Dataset rows:
*-*-*

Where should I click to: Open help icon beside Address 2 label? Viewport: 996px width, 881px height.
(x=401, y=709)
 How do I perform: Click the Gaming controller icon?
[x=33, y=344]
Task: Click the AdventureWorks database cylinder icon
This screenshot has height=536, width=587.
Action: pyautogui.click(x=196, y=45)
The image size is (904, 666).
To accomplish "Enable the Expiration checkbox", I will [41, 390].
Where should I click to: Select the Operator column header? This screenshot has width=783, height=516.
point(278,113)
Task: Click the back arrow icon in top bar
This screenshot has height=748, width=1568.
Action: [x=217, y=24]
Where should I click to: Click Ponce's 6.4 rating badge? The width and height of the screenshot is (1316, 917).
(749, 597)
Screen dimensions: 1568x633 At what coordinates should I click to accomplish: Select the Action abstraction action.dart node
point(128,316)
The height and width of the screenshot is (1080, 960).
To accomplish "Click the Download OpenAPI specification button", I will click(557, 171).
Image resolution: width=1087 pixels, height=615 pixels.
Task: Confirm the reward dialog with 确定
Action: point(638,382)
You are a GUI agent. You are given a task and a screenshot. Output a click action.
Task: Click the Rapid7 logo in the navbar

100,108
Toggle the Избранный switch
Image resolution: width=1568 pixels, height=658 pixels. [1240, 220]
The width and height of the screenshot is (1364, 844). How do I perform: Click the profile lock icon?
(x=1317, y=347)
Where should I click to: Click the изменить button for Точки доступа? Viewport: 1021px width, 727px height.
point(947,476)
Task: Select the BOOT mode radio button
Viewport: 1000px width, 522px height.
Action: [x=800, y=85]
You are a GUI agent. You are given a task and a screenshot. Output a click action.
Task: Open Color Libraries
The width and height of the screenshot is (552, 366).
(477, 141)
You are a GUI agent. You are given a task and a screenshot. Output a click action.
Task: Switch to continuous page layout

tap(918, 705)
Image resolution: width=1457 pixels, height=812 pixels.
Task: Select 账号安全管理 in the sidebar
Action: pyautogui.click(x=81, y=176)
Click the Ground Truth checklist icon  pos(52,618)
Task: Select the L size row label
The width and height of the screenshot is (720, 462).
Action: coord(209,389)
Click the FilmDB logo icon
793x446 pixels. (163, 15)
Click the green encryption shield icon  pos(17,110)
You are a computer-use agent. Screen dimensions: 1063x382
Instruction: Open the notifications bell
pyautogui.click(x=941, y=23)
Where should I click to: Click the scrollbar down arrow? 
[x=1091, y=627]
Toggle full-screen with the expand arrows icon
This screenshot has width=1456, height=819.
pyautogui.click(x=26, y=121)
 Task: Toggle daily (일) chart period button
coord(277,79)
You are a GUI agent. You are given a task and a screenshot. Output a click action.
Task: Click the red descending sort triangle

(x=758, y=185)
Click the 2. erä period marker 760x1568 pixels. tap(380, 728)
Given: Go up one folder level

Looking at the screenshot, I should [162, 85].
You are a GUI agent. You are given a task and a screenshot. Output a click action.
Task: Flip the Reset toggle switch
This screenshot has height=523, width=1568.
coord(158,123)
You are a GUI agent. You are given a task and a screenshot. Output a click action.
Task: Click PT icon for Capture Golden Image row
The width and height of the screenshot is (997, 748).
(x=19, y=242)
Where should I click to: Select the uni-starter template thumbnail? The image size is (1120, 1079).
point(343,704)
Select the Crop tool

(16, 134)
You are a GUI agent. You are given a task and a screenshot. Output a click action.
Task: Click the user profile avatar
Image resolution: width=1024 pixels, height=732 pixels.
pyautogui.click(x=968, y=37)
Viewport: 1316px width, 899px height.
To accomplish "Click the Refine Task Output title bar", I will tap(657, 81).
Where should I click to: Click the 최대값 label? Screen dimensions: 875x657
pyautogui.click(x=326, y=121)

*-*-*

Task description ▸
Please recast the stretch of records from the line containing "The image size is (904, 666)." through the line containing "point(278,113)" as a Markdown table with the columns Row and Line, numbering each line and leaving out any blank ones.

Response ▸
| Row | Line |
|---|---|
| 1 | The image size is (904, 666). |
| 2 | To accomplish "Enable the Expiration checkbox", I will [41, 390]. |
| 3 | Where should I click to: Select the Operator column header? This screenshot has width=783, height=516. |
| 4 | point(278,113) |